## [Required task A]
Copy out the rows starting at the line containing "The width and" and running through the final row, leaving out the pictures.

## [Text]
I tried ?read.csv, ?download.file, getURL (which only returned strange HTML), as well as the data import manual, but still cannot understand how to make it work.
What am I doing wrong?

Try this:
library(RCurl)
x <- getURL("https://raw.github.com/aronlindberg/latent_growth_classes/master/LGC_data.csv")
y <- read.csv(text = x)
You have two problems:
You're not linking to the "raw" text file, but Github's display version (visit the URL for https:\raw.github.com....csv to see the difference between the raw version and the display version).
https is a problem for R in many cases, so you need to use a package like RCurl to get around it. In some cases (not with Github, though) you can simply replace https with http and things work out, so you can always try that out first, but I find using RCurl reliable and not too much extra typing.

From the documentation of url:
Note that ‘https://’ connections are not supported (with some
exceptions on Windows).
So the problem is that R does not allow conncetions to https URL's.
You can use download.file with curl:
download.file("https://raw.github.com/aronlindberg/latent_growth_classes/master/LGC_data.csv",
destfile = "/tmp/test.csv", method = "curl")

I am using R 3.0.2 and this code does the job.
urlfile<-'https://raw.github.com/aronlindberg/latent_growth_classes/master/LGC_data.csv'
dsin<-read.csv(urlfile)
and this as well
urlfile<-'https://raw.github.com/aronlindberg/latent_growth_classes/master/LGC_data.csv'
dsin<-read.csv(url(urlfile))
edit (sessionInfo)
R version 3.0.2 (2013-09-25)
Platform: i386-w64-mingw32/i386 (32-bit)
locale:
[1] LC_COLLATE=Polish_Poland.1250 LC_CTYPE=Polish_Poland.1250
[3] LC_MONETARY=Polish_Poland.1250 LC_NUMERIC=C
[5] LC_TIME=Polish_Poland.1250
attached base packages:
[1] stats graphics grDevices utils datasets methods base
loaded via a namespace (and not attached):
[1] tools_3.0.2

In similar style to akhmed, I thought I would update the answer, since now you can just use Hadley's readr package.
Just one thing to note: you'll need the url to be the raw content (see the //raw.git... below).
Here's an example:
library(readr)
data <- read_csv("https://raw.githubusercontent.com/RobertMyles/Bayesian-Ideal-Point-IRT-Models/master/Senate_Example.csv")
Voilà!

## [Record set]
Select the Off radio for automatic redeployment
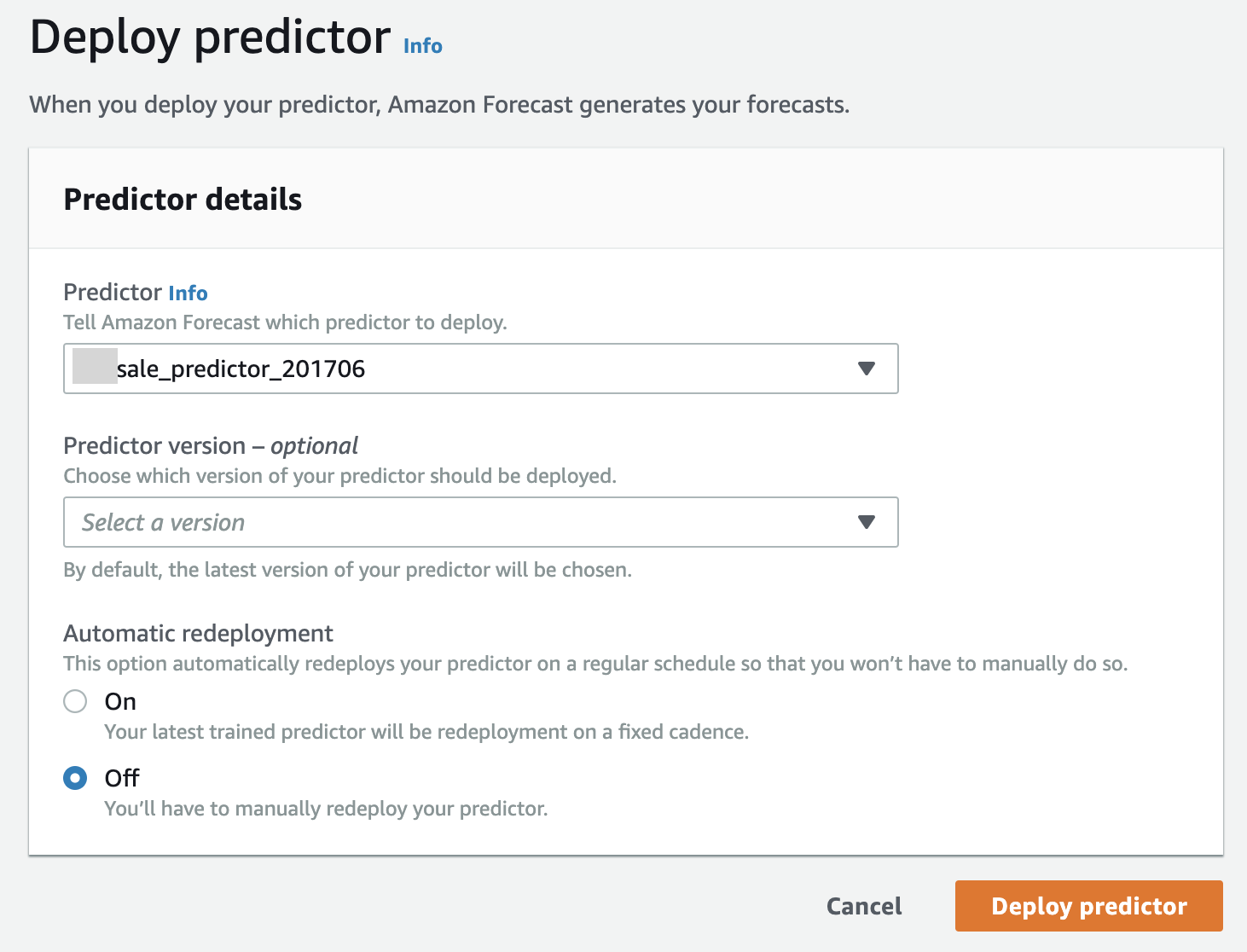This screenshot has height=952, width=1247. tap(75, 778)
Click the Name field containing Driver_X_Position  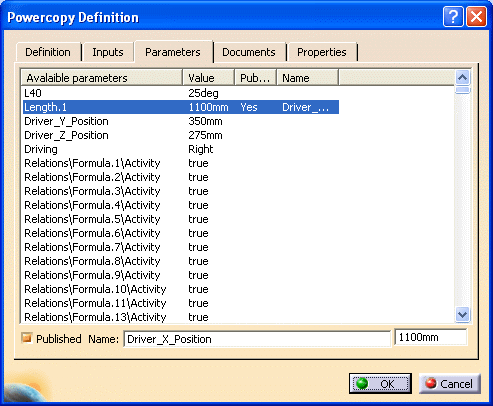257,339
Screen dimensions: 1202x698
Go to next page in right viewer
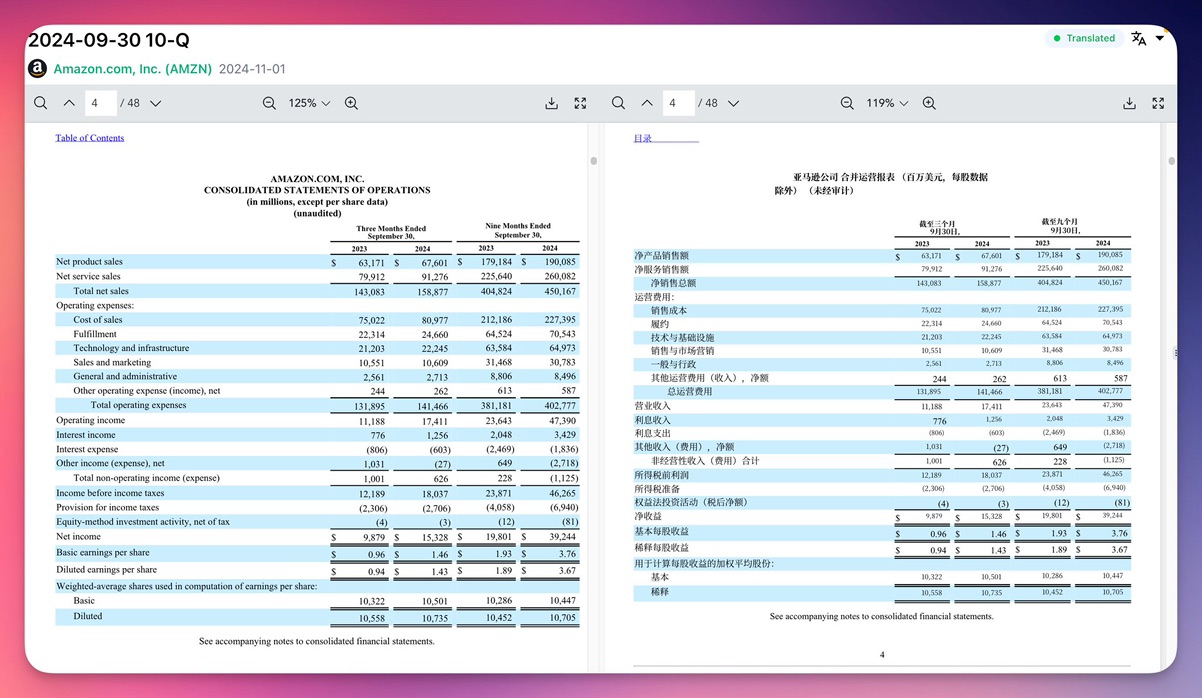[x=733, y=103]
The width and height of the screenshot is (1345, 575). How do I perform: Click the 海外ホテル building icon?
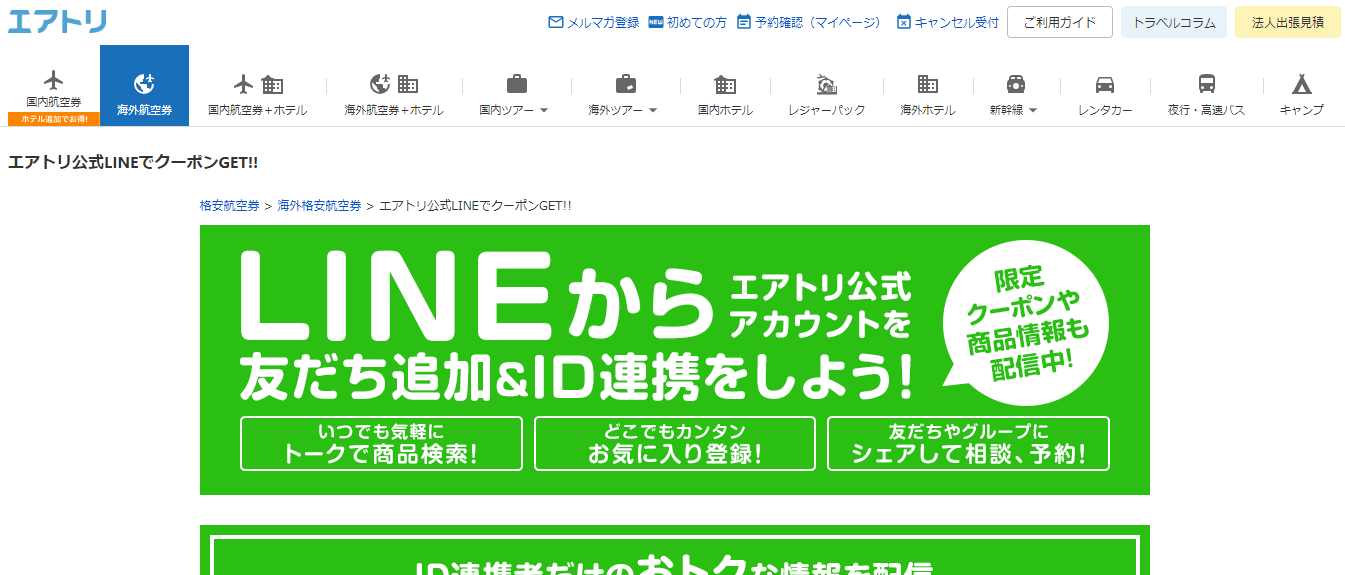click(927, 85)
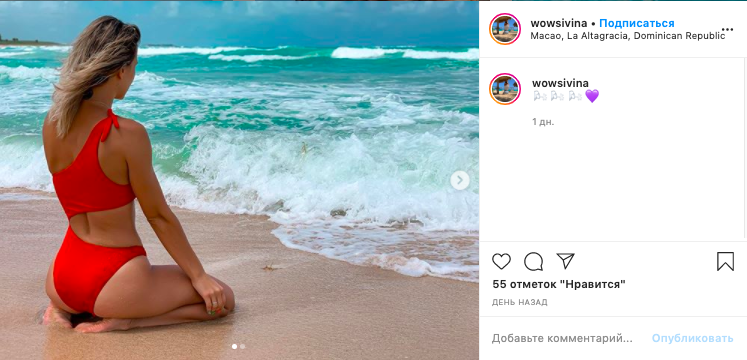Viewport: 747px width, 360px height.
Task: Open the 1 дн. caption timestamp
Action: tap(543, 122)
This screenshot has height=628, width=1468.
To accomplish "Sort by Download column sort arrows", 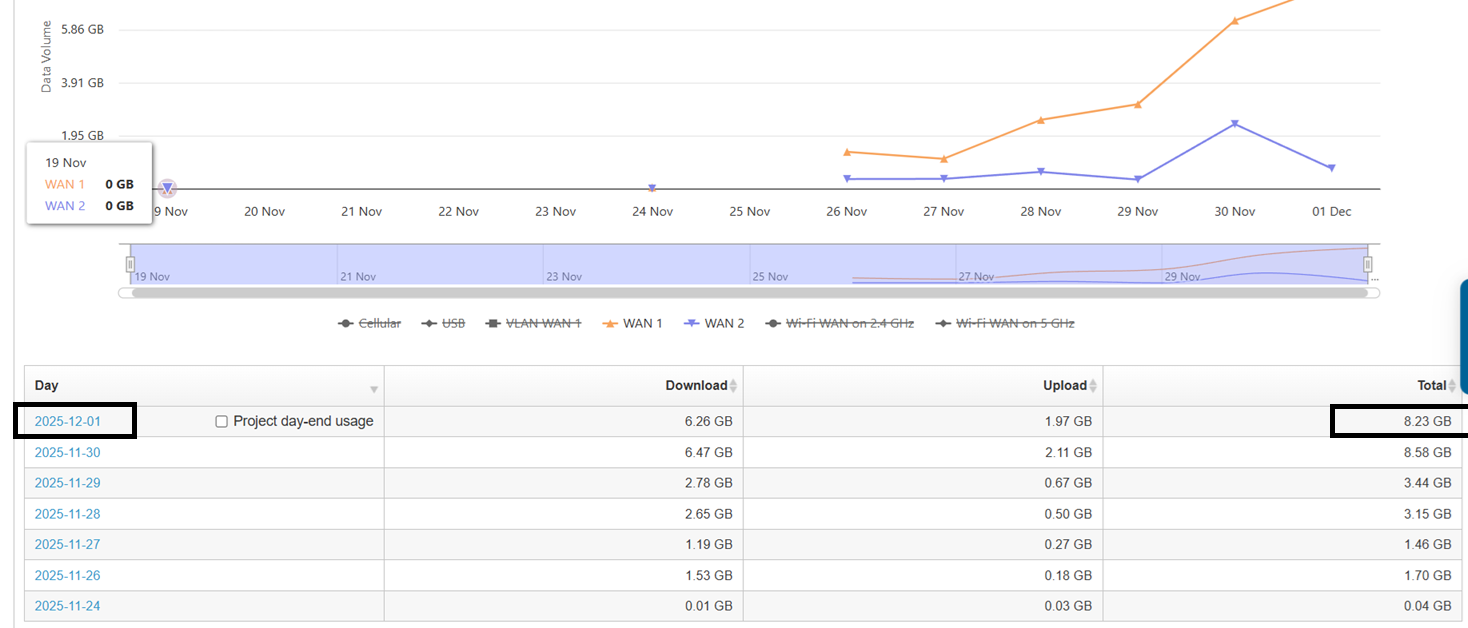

## [Required task B]
Pick up the discussion about reading a CSV file from GitHub into R after its last line and continue it.

## [Final result A]
The width and height of the screenshot is (1345, 575). How do I perform: Click the 海外ホテル building icon?
click(927, 85)
Viewport: 747px width, 360px height.
Task: Open the 1 дн. caption timestamp
Action: tap(543, 122)
This screenshot has height=628, width=1468.
To accomplish "Sort by Download column sort arrows", 

## [Final result B]
Realizing that the question is very old, Google still reported it as a top result (at least for me) so I decided to provide the answer for year 2015.
Folks are generally migrating now to curl package (including famous httr) as described by r-bloggers which offers the following very simple solution:
library(curl)
x <- read.csv( curl("https://raw.githubusercontent.com/trinker/dummy/master/data/gcircles.csv") )

This is what I've been helping develop rio for. It's basically a universal data import/export package that supports HTTPS/SSL and infers the file type from its extension, thus allowing you to read basically anything using one import function:
library("rio")
If you grab the "raw" url for your CSV from Github, you can load it one line with import:
import("https://raw.githubusercontent.com/aronlindberg/latent_growth_classes/master/LGC_data.csv")
The result is a data.frame:
top100_repository_name month monthly_increase monthly_begin_at monthly_end_with
1 Bukkit 2012-03 9 431 440
2 Bukkit 2012-04 19 438 457
3 Bukkit 2012-05 19 455 474
4 Bukkit 2012-06 18 475 493
5 Bukkit 2012-07 15 492 507
6 Bukkit 2012-08 50 506 556
...

Seems nowadays GitHub wants you to go through their API to fetch content. I used the gh package as follows:
require(gh)
tmp = tempfile()
qurl = 'https://raw.githubusercontent.com/aronlindberg/latent_growth_classes/master/LGC_data.csv'
# download
gh(paste0('GET ', qurl), .destfile = tmp, .overwrite = TRUE)
# read
read.csv(tmp)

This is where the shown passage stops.